– and when times were rough, when times were rough

ми часто, кажется, осторожнее, чем о чем-либо другом, спрашивала, почему всё такое одинаковое? но не в том смысле, что все дни похожи друг на друга, и colour is anything, а абсолютно, абсолютно наоборот: почему настал тот день, один-единственный, самый долгий, в котором столько цветов, что мы за всю жизнь не знали даже наедине с собой. под чем-то. почему он не кончается и в наших силах прекратить сменяемость солнца луной, луной солнца? количество цветов увеличивалось пропорционально количеству моментов, в которых мы совпадали. как мы выясняли это. помню, я прислал ей эту строчку из песенки ’call out my name’ выше, и она вновь впала в недоумение: на одном из своих жизненных этапов она обитала в одессе и вновь переживала тяжеловесные отношения. слушая вальсирующую мелодию о том, как оставленный любовницей любовник, который был готов пожертвовать почку для трансплантации ради неё, той самой, к которой у него зародились, наверное, все-таки непропорциональные чувства, просит эту девушку прокричать его имя напоследок, ми думала о своём на берегу зимующего чёрного моря. лирический герой песни громко, ребёнком внутри, недоумевает, почему его любовница в такой исключительной ситуации не могла хотя бы немного подождать, пока он остынет и убережет свои лучшие намерения от смерти. их смерть в нереализованности.

– с ума сойти, ты же заметил опять это милое совпадение? что мы в одну минуту стали отвечать на одно и то же

если честно, то находясь в париже в тот ноябрь и декабрь, я, влюблённый, даже не заметил начало протестов жёлтых жилетов. они подлавливали меня на улицах города, каждую субботу, а в пик протестной активности – через день. не сразу, но на какой-то день я прочёл статью о причинах забастовок и протестов, о том, почему они нарастают, и сразу же сообразил: боже, какой шанс мне выпал узнавать о главных новостях города, столицы страны, от него самого и того, что попадается под ноги на моих маршрутах. зарисовки были довольно разные, от горящих баррикад и смартов перед гранд-опера, что поджигались детьми иммигрантов, выпившими бутылку розе, до лестницы с одного конца закрытых садов тюильри, по которому в них ради забавы карабкались люди, до тех же людей на другом их конце, что расшатывали вечную дверь входа в сады. расшатывали до того, что она падала на тех, кому надоедало её качать и кто на секунду или две отворачивался. выглядело это смертельно опасно.

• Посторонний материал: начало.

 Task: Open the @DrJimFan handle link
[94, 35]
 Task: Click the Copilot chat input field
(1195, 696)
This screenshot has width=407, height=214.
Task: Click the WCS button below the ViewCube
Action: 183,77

мне становилось всё равно на париж, точнее говоря, это приятное равнодушие было в новинку, ведь где-то нашлась некто, всё больше с каждой протестной субботой походившая на меня. влюблённая ми провоцировала меня на самые разные проявления отношения к жизни и к ней, однако, каждое из них действительно искренне обитало во мне до неё, просто по отношению к разным женщинам.

– целую крепко-крепко
– как будто я еду в быстром лифте в гонконге

в один из дней, когда я сам в себе устаканился, ко мне пришла первая в жизни паническая атака. я слушал много светлой, мечтательной музыки, где-то классической, где-то арт-поп, но меня надломил именно свет, не темень, одной мелодии. может быть, я накопил усталость, потому что так как изъяснялся я с ми – так не изъясняются люди, это были исключительно слова, полные красивых отсылок. я творил их так, чтобы каждый день на глазах они росли в любви заочной ровно на столько сантиметров ввысь, чтобы в неё верилось и одновременно – нет. не верилось, что можно так аккуратно и с таким знанием дело. день за днём слова приближались, достаточно быстро и достаточно медленно, к фиксации новой реальности, где наша любовь была задумана, легка и безмятежна, но по своей сути были просто написаны на языке единого сердца, единой интуиции.